Return all of the entries word for word, but omit the pictures they contain.

(Source data)

*** Block opens ***

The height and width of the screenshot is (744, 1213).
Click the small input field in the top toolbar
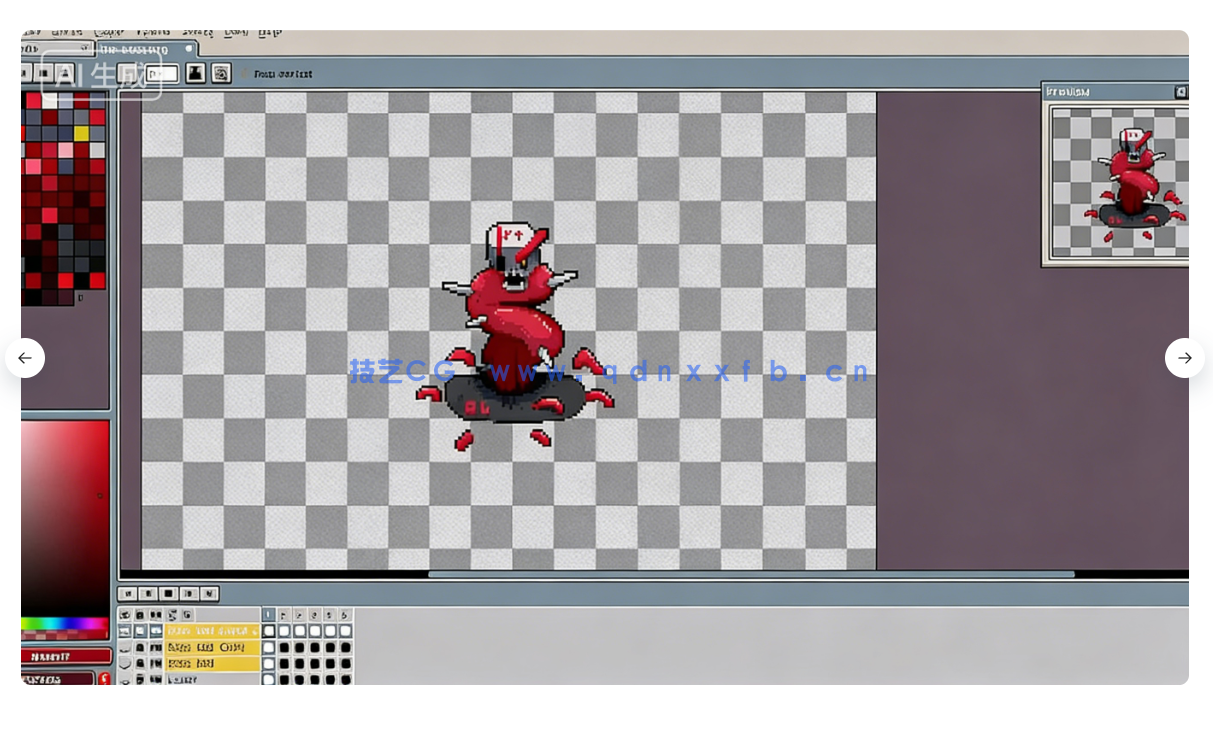tap(162, 73)
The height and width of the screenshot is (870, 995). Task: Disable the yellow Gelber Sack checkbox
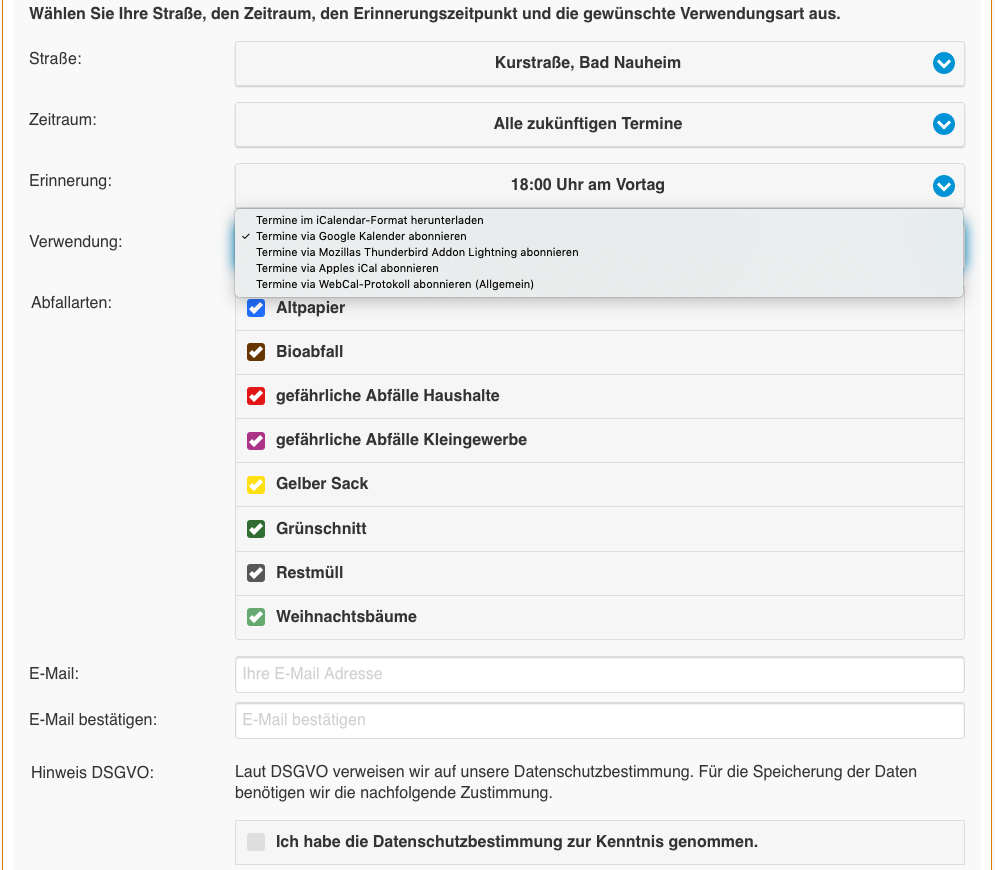tap(256, 484)
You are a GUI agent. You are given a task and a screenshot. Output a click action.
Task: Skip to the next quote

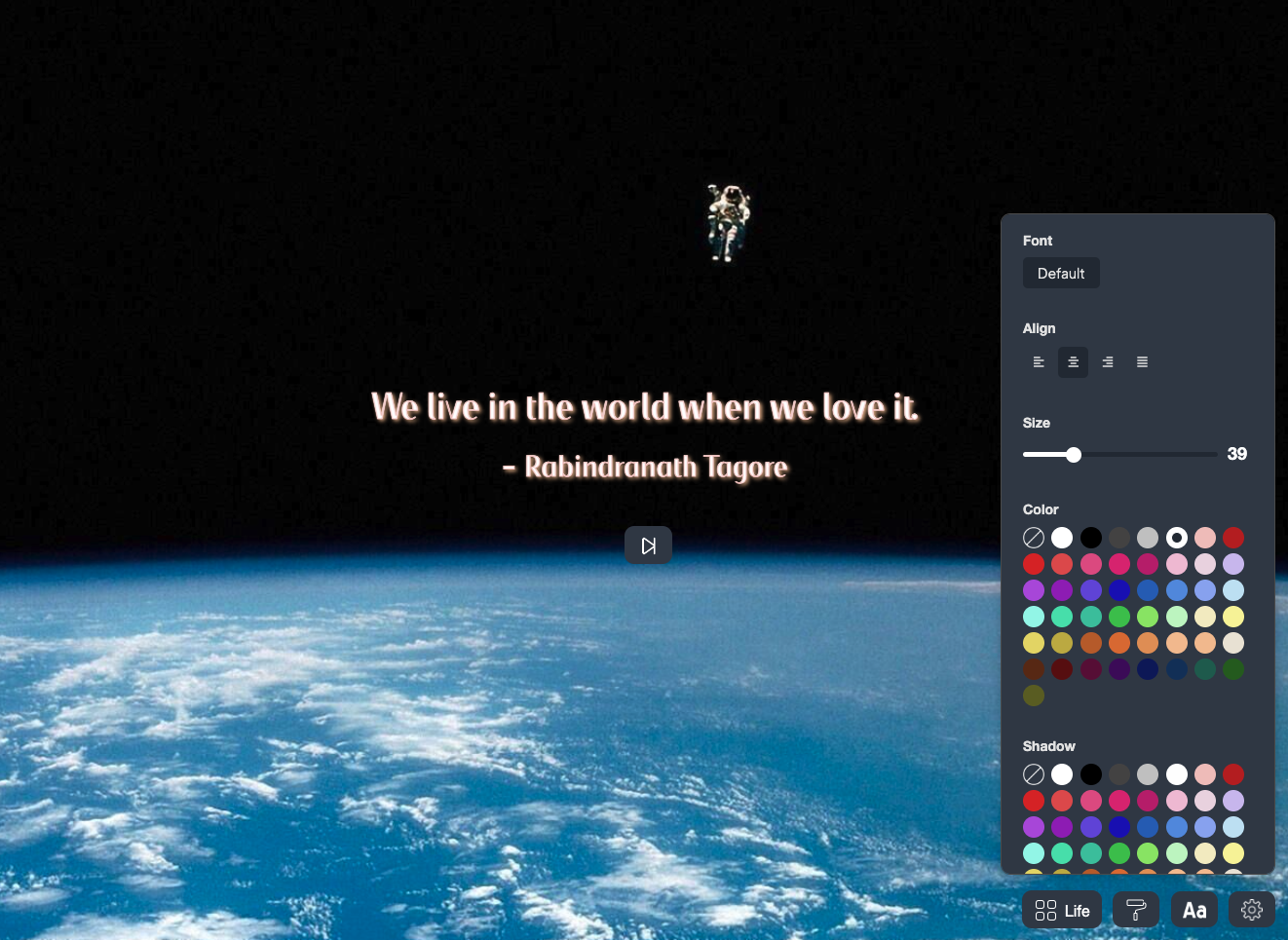tap(648, 545)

*** Block closes ***

### RESPONSE
The height and width of the screenshot is (744, 1213).
Click the small input field in the top toolbar
tap(162, 73)
The height and width of the screenshot is (870, 995). Task: Disable the yellow Gelber Sack checkbox
tap(256, 484)
You are a GUI agent. You are given a task and a screenshot. Output a click action.
Task: Skip to the next quote

tap(648, 545)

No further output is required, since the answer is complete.